### The problem
Give the data below again, word for word.

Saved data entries
_ _ _ _
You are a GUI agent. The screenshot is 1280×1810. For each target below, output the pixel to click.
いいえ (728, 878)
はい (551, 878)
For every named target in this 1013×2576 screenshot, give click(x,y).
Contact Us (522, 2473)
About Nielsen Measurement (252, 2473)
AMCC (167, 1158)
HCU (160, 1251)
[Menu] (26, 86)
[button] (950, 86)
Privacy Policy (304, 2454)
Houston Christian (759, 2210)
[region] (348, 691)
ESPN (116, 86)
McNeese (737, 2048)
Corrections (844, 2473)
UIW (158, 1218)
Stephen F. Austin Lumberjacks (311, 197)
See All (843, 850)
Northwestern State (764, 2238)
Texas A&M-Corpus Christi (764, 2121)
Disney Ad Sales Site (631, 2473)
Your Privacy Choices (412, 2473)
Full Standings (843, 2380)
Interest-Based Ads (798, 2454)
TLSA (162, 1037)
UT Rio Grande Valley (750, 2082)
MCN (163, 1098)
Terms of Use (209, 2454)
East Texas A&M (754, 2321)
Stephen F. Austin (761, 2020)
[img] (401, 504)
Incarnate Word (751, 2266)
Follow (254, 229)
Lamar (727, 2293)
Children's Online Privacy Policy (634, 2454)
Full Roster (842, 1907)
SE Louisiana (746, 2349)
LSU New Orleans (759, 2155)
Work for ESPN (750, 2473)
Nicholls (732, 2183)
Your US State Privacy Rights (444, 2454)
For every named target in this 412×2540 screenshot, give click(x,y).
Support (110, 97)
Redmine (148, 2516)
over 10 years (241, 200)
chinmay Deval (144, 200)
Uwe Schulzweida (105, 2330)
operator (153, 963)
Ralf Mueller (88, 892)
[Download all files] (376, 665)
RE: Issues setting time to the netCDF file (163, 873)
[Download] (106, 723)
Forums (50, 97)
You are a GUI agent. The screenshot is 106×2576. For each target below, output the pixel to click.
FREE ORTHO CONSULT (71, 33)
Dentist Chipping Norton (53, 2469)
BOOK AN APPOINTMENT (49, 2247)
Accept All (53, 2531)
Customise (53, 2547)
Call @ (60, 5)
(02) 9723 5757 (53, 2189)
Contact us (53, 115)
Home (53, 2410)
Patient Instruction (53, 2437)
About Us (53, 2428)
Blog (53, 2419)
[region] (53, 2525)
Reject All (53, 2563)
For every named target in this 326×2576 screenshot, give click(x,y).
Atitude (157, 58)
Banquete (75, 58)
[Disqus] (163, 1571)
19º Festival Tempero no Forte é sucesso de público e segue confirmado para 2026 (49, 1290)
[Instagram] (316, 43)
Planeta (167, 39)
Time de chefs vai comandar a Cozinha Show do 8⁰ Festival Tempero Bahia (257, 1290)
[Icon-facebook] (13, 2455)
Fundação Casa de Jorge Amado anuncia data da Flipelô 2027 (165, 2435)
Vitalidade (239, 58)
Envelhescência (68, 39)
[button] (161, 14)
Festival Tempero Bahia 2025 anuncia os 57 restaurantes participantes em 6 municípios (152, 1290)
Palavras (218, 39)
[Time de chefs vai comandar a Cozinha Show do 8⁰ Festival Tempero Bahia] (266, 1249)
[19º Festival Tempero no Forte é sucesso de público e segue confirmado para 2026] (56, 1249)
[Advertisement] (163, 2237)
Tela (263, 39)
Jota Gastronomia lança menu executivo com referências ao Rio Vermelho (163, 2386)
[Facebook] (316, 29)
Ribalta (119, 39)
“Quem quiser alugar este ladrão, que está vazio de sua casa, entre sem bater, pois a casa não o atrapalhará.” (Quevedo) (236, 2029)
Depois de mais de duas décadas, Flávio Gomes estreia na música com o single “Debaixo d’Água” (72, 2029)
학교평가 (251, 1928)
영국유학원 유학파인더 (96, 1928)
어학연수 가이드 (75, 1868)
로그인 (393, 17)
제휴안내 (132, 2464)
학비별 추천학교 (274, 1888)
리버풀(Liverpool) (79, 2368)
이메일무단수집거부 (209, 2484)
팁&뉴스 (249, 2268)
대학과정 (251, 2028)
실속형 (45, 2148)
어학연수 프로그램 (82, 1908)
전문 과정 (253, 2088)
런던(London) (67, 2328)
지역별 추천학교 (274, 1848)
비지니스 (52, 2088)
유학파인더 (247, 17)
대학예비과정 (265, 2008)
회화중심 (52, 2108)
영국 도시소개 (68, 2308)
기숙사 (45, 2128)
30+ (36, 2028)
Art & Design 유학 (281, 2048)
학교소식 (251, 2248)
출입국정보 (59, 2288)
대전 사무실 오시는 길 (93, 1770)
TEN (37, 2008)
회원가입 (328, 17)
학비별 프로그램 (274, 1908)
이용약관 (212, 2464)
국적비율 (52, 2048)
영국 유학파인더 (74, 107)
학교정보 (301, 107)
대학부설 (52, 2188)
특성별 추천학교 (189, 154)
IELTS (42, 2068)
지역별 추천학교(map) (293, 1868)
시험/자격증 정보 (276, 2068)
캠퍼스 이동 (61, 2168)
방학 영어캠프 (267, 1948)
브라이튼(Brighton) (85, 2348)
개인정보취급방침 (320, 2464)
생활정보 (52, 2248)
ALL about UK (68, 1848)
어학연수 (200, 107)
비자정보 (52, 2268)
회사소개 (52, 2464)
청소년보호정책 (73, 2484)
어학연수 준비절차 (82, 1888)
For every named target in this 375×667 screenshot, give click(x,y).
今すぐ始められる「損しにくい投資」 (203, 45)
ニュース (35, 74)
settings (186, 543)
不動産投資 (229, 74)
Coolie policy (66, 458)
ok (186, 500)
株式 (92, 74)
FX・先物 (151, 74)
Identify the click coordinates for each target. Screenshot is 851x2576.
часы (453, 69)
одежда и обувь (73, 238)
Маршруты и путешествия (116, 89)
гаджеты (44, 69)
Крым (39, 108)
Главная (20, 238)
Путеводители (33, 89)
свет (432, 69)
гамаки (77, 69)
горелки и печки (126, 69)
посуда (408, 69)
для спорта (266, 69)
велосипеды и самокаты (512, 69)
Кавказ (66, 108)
_ _ _ _
### Finished task
You are a GUI agent. The screenshot is 1280×1810. For each target below, output the pixel to click.
いいえ (728, 878)
はい (551, 878)
For every named target in this 1013×2576 screenshot, give click(x,y).
Contact Us (522, 2473)
About Nielsen Measurement (252, 2473)
AMCC (167, 1158)
HCU (160, 1251)
[Menu] (26, 86)
[button] (950, 86)
Privacy Policy (304, 2454)
Houston Christian (759, 2210)
[region] (348, 691)
ESPN (116, 86)
McNeese (737, 2048)
Corrections (844, 2473)
UIW (158, 1218)
Stephen F. Austin Lumberjacks (311, 197)
See All (843, 850)
Northwestern State (764, 2238)
Texas A&M-Corpus Christi (764, 2121)
Disney Ad Sales Site (631, 2473)
Your Privacy Choices (412, 2473)
Full Standings (843, 2380)
Interest-Based Ads (798, 2454)
TLSA (162, 1037)
UT Rio Grande Valley (750, 2082)
MCN (163, 1098)
Terms of Use (209, 2454)
East Texas A&M (754, 2321)
Stephen F. Austin (761, 2020)
[img] (401, 504)
Incarnate Word (751, 2266)
Follow (254, 229)
Lamar (727, 2293)
Children's Online Privacy Policy (634, 2454)
Full Roster (842, 1907)
SE Louisiana (746, 2349)
LSU New Orleans (759, 2155)
Work for ESPN (750, 2473)
Nicholls (732, 2183)
Your US State Privacy Rights (444, 2454)
For every named target in this 412×2540 screenshot, give click(x,y).
Support (110, 97)
Redmine (148, 2516)
over 10 years (241, 200)
chinmay Deval (144, 200)
Uwe Schulzweida (105, 2330)
operator (153, 963)
Ralf Mueller (88, 892)
[Download all files] (376, 665)
RE: Issues setting time to the netCDF file (163, 873)
[Download] (106, 723)
Forums (50, 97)
You are a GUI agent. The screenshot is 106×2576. For each target below, output the pixel to click.
FREE ORTHO CONSULT (71, 33)
Dentist Chipping Norton (53, 2469)
BOOK AN APPOINTMENT (49, 2247)
Accept All (53, 2531)
Customise (53, 2547)
Call @ (60, 5)
(02) 9723 5757 (53, 2189)
Contact us (53, 115)
Home (53, 2410)
Patient Instruction (53, 2437)
About Us (53, 2428)
Blog (53, 2419)
[region] (53, 2525)
Reject All (53, 2563)
For every named target in this 326×2576 screenshot, give click(x,y).
Atitude (157, 58)
Banquete (75, 58)
[Disqus] (163, 1571)
19º Festival Tempero no Forte é sucesso de público e segue confirmado para 2026 (49, 1290)
[Instagram] (316, 43)
Planeta (167, 39)
Time de chefs vai comandar a Cozinha Show do 8⁰ Festival Tempero Bahia (257, 1290)
[Icon-facebook] (13, 2455)
Fundação Casa de Jorge Amado anuncia data da Flipelô 2027 (165, 2435)
Vitalidade (239, 58)
Envelhescência (68, 39)
[button] (161, 14)
Festival Tempero Bahia 2025 anuncia os 57 restaurantes participantes em 6 municípios (152, 1290)
Palavras (218, 39)
[Time de chefs vai comandar a Cozinha Show do 8⁰ Festival Tempero Bahia] (266, 1249)
[19º Festival Tempero no Forte é sucesso de público e segue confirmado para 2026] (56, 1249)
[Advertisement] (163, 2237)
Tela (263, 39)
Jota Gastronomia lança menu executivo com referências ao Rio Vermelho (163, 2386)
[Facebook] (316, 29)
Ribalta (119, 39)
“Quem quiser alugar este ladrão, que está vazio de sua casa, entre sem bater, pois a casa não o atrapalhará.” (Quevedo) (236, 2029)
Depois de mais de duas décadas, Flávio Gomes estreia na música com o single “Debaixo d’Água” (72, 2029)
학교평가 (251, 1928)
영국유학원 유학파인더 (96, 1928)
어학연수 가이드 (75, 1868)
로그인 (393, 17)
제휴안내 (132, 2464)
학비별 추천학교 (274, 1888)
리버풀(Liverpool) (79, 2368)
이메일무단수집거부 (209, 2484)
팁&뉴스 (249, 2268)
대학과정 (251, 2028)
실속형 (45, 2148)
어학연수 프로그램 (82, 1908)
전문 과정 (253, 2088)
런던(London) (67, 2328)
지역별 추천학교 (274, 1848)
비지니스 (52, 2088)
유학파인더 (247, 17)
대학예비과정 (265, 2008)
회화중심 (52, 2108)
영국 도시소개 (68, 2308)
기숙사 (45, 2128)
30+ (36, 2028)
Art & Design 유학 (281, 2048)
학교소식 (251, 2248)
출입국정보 (59, 2288)
대전 사무실 오시는 길 (93, 1770)
TEN (37, 2008)
회원가입 (328, 17)
학비별 프로그램 (274, 1908)
이용약관 (212, 2464)
국적비율 (52, 2048)
영국 유학파인더 (74, 107)
학교정보 (301, 107)
대학부설 (52, 2188)
특성별 추천학교 (189, 154)
IELTS (42, 2068)
지역별 추천학교(map) (293, 1868)
시험/자격증 정보 (276, 2068)
캠퍼스 이동 (61, 2168)
방학 영어캠프 (267, 1948)
브라이튼(Brighton) (85, 2348)
개인정보취급방침 (320, 2464)
생활정보 (52, 2248)
ALL about UK (68, 1848)
어학연수 (200, 107)
비자정보 (52, 2268)
회사소개 (52, 2464)
청소년보호정책 (73, 2484)
어학연수 준비절차 (82, 1888)
For every named target in this 375×667 screenshot, give click(x,y).
今すぐ始められる「損しにくい投資」 (203, 45)
ニュース (35, 74)
settings (186, 543)
不動産投資 (229, 74)
Coolie policy (66, 458)
ok (186, 500)
株式 (92, 74)
FX・先物 (151, 74)
Identify the click coordinates for each target. Screenshot is 851x2576.
часы (453, 69)
одежда и обувь (73, 238)
Маршруты и путешествия (116, 89)
гаджеты (44, 69)
Крым (39, 108)
Главная (20, 238)
Путеводители (33, 89)
свет (432, 69)
гамаки (77, 69)
горелки и печки (126, 69)
посуда (408, 69)
для спорта (266, 69)
велосипеды и самокаты (512, 69)
Кавказ (66, 108)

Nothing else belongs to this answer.